We’ve all seen it: someone trying to return something that is, as they say, gently used. But imagine having to live it every single day. That was Freeman Hall’s life for the 15 years he spent as a self-described “retail slave,” working at the handbag counter at the Big Fancy, his pseudonym for “a department store that prides itself on customer service.” (Um, Nordstrom anyone?)
The L.A.-based author’s new book, “Retail Hell” (Adams Media), is an amusing window into the world of hyper-consumption (remember those days?), full of outrageous -- and humorous -- tales of shoppers behaving badly, all in pursuit of an “It" bag. There was Patty, who offered to pay Hall $10 to buy her a Burberry bag using his employee discount; Virginia, who came to the Big Fancy every day for the company, not the handbags; and Raelene, who left a mountain of bags and paper stuffing in her wake, but rarely bought anything.
I chatted with Freeman for a few minutes on the phone recently to talk about what really happens on the other side of the register.
At what moment did you decide to write this book?
I was standing in the middle of the Big Fancy, frustrated with screenwriting, and all at once a crazy customer, a crazy store manager and a crazy co-worker walked by me at the same time. I asked myself, “What am I doing here?” Then I thought of David Sedaris, because I am a big fan of his, and it suddenly hit me that I was supposed to write about this crazy department store.
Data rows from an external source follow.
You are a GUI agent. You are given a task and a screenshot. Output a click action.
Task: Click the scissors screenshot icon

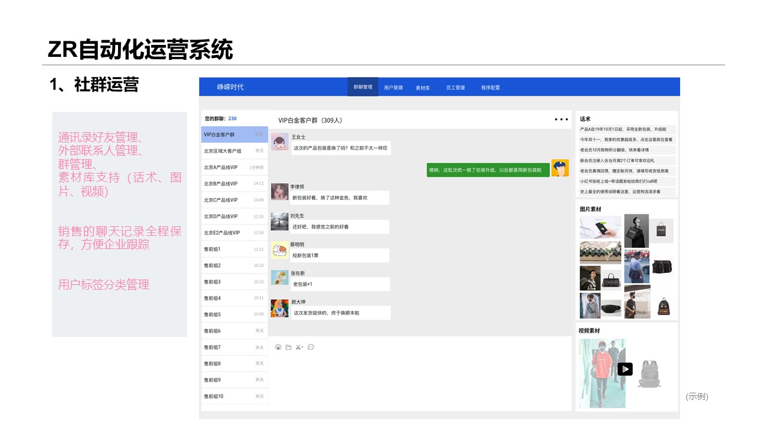[299, 347]
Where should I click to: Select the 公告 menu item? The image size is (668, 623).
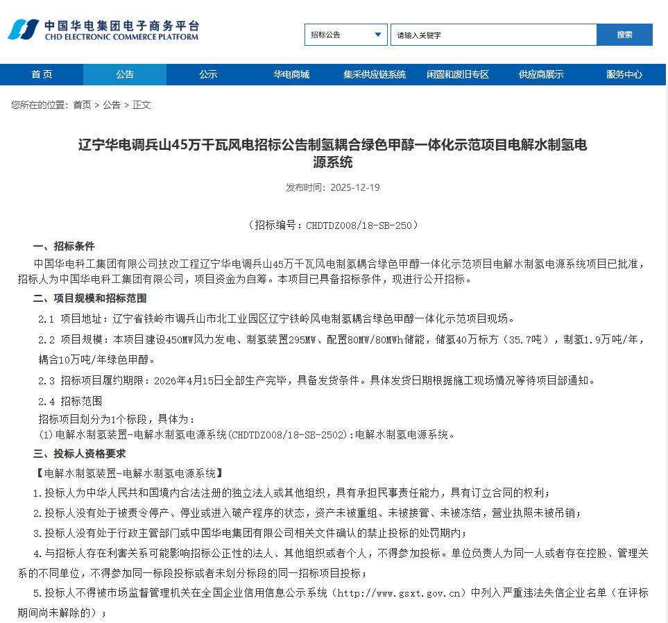(124, 74)
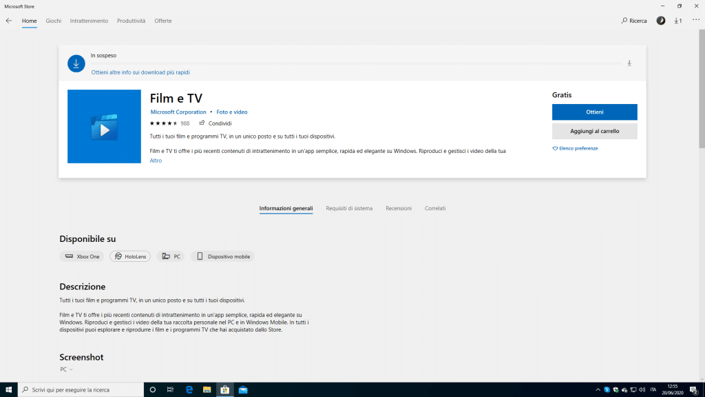Click the download icon at right of progress bar

[x=629, y=63]
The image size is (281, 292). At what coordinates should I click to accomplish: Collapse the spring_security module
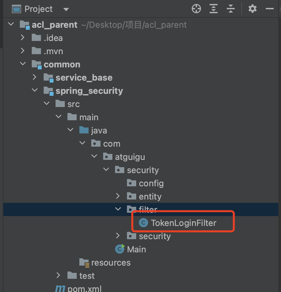35,91
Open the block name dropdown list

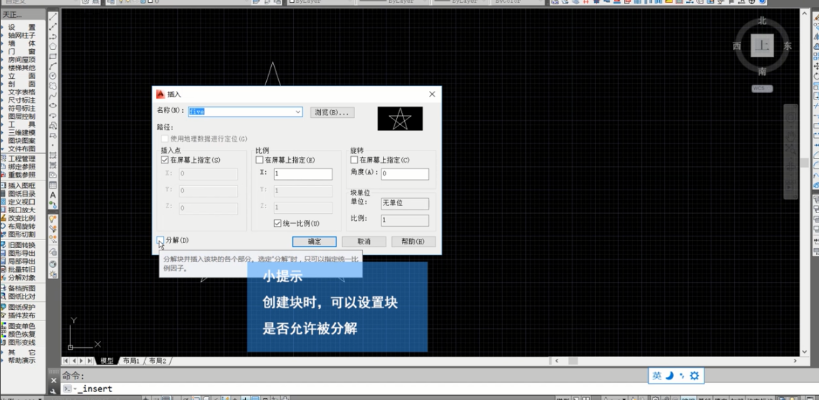click(x=297, y=112)
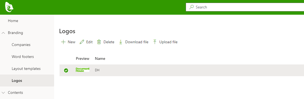This screenshot has width=304, height=99.
Task: Collapse the Branding section chevron
Action: pos(3,33)
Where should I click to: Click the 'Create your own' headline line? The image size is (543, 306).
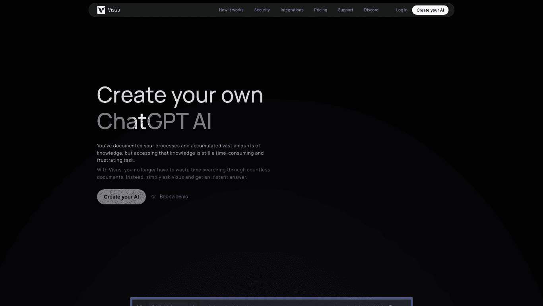click(x=180, y=95)
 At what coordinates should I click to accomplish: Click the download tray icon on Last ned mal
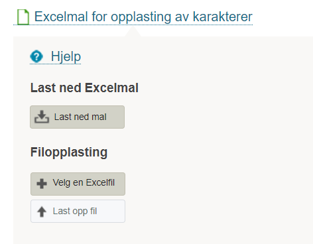pos(42,117)
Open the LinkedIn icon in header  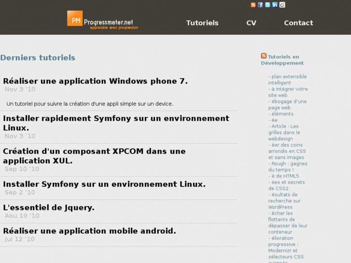(x=275, y=5)
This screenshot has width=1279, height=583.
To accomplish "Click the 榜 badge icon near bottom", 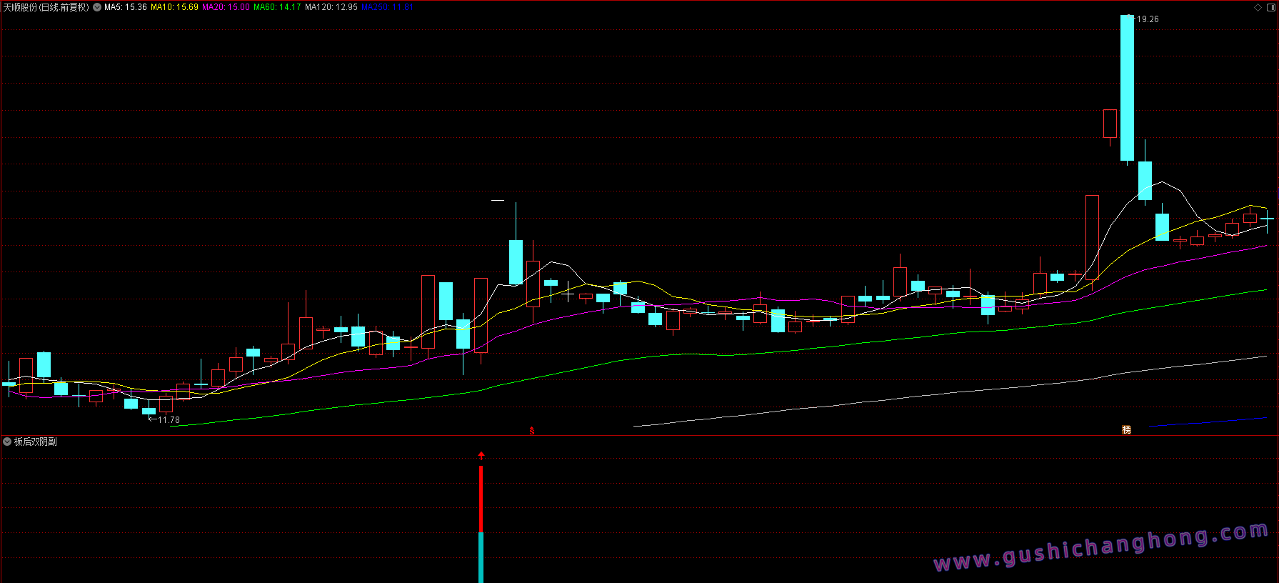I will pos(1126,430).
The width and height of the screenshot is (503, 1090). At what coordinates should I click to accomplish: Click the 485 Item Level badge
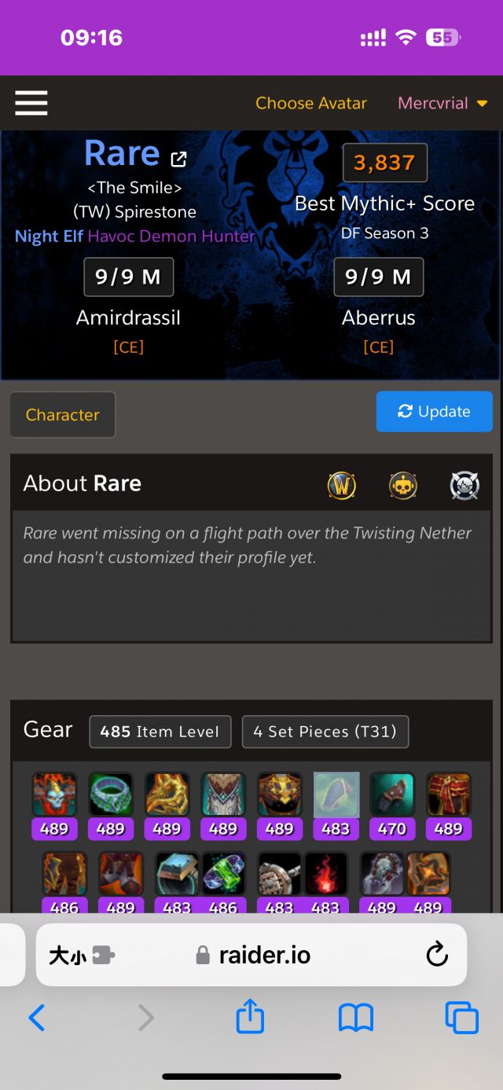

What are some of the shopper stereotypes you got to know over the years, who became characters in your book?
A Looky Loo is somebody who goes into the store and wanders around a lot. When they become a problem is when they want to know the entire history of the Fendi sisters, because you know they are taking all your time up and not planning on buying anything. Their favorite day of shopping is Black Friday. Those are the days when retail slaves should all call in sick.
A Shoppersaurus Carnotaurus is a shopoholic on steroids. They roar into the store and buy anything they can, and they always want what’s hot and current. The good ones don’t return anything, but the bad ones come in at lunch and buy up all this stuff to show off to their friends. Then the next day they come in with sunglasses on to return everything.